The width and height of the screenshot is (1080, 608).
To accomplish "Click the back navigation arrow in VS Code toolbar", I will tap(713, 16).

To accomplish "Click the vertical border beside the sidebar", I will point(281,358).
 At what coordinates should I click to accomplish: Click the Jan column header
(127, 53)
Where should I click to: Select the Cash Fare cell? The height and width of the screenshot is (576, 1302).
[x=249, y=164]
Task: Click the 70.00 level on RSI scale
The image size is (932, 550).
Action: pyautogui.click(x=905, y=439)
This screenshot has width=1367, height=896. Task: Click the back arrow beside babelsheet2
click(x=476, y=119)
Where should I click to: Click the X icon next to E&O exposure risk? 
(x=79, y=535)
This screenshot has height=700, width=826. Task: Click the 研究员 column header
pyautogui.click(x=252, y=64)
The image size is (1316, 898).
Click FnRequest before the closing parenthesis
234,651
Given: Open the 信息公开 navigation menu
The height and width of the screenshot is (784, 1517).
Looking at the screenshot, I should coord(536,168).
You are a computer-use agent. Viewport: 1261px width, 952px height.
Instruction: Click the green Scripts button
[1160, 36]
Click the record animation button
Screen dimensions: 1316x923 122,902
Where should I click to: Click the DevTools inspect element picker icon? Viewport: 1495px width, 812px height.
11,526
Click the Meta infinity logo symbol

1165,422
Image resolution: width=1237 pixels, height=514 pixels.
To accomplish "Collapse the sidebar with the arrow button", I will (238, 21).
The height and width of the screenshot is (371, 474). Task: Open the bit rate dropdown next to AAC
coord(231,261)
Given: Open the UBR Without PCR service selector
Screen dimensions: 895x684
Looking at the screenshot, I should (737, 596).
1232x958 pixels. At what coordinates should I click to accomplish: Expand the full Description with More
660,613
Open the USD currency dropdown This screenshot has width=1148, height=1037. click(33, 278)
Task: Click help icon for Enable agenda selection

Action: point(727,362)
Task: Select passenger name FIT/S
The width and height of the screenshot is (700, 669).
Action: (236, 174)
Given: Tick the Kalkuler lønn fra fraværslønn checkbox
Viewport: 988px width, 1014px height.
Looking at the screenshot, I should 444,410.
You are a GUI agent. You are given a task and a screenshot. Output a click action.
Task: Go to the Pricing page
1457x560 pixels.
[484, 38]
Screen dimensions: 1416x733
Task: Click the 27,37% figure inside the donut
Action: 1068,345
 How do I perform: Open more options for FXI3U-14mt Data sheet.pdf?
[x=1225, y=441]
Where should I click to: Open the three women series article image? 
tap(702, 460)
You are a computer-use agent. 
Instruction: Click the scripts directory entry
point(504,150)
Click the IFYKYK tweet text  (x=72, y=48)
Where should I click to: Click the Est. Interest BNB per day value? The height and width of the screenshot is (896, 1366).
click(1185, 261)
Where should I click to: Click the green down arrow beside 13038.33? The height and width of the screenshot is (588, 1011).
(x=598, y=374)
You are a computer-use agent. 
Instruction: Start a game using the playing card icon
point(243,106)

▶ [Task instructions]:
Return each entry exactly. Leave none out.

▶ [Completed exercise]:
The width and height of the screenshot is (1080, 608).
To accomplish "Click the back navigation arrow in VS Code toolbar", I will tap(713, 16).

To accomplish "Click the vertical border beside the sidebar", I will point(281,358).
 At what coordinates should I click to accomplish: Click the Jan column header
(127, 53)
Where should I click to: Select the Cash Fare cell? The height and width of the screenshot is (576, 1302).
[x=249, y=164]
Task: Click the 70.00 level on RSI scale
The image size is (932, 550).
Action: pyautogui.click(x=905, y=439)
This screenshot has width=1367, height=896. Task: Click the back arrow beside babelsheet2
click(x=476, y=119)
Where should I click to: Click the X icon next to E&O exposure risk? 
(x=79, y=535)
This screenshot has height=700, width=826. Task: Click the 研究员 column header
pyautogui.click(x=252, y=64)
The image size is (1316, 898).
Click FnRequest before the closing parenthesis
234,651
Given: Open the 信息公开 navigation menu
The height and width of the screenshot is (784, 1517).
Looking at the screenshot, I should coord(536,168).
You are a computer-use agent. Viewport: 1261px width, 952px height.
Instruction: Click the green Scripts button
[1160, 36]
Click the record animation button
Screen dimensions: 1316x923 122,902
Where should I click to: Click the DevTools inspect element picker icon? Viewport: 1495px width, 812px height.
11,526
Click the Meta infinity logo symbol

1165,422
Image resolution: width=1237 pixels, height=514 pixels.
To accomplish "Collapse the sidebar with the arrow button", I will (238, 21).
The height and width of the screenshot is (371, 474). Task: Open the bit rate dropdown next to AAC
coord(231,261)
Given: Open the UBR Without PCR service selector
Screen dimensions: 895x684
Looking at the screenshot, I should (737, 596).
1232x958 pixels. At what coordinates should I click to accomplish: Expand the full Description with More
660,613
Open the USD currency dropdown This screenshot has width=1148, height=1037. click(33, 278)
Task: Click help icon for Enable agenda selection

Action: point(727,362)
Task: Select passenger name FIT/S
The width and height of the screenshot is (700, 669).
Action: (236, 174)
Given: Tick the Kalkuler lønn fra fraværslønn checkbox
Viewport: 988px width, 1014px height.
Looking at the screenshot, I should 444,410.
You are a GUI agent. You are given a task and a screenshot. Output a click action.
Task: Go to the Pricing page
1457x560 pixels.
[484, 38]
Screen dimensions: 1416x733
Task: Click the 27,37% figure inside the donut
Action: 1068,345
 How do I perform: Open more options for FXI3U-14mt Data sheet.pdf?
[x=1225, y=441]
Where should I click to: Open the three women series article image? 
tap(702, 460)
You are a computer-use agent. 
Instruction: Click the scripts directory entry
point(504,150)
Click the IFYKYK tweet text  (x=72, y=48)
Where should I click to: Click the Est. Interest BNB per day value? The height and width of the screenshot is (896, 1366).
click(1185, 261)
Where should I click to: Click the green down arrow beside 13038.33? The height and width of the screenshot is (588, 1011).
(x=598, y=374)
You are a computer-use agent. 
Instruction: Start a game using the playing card icon
point(243,106)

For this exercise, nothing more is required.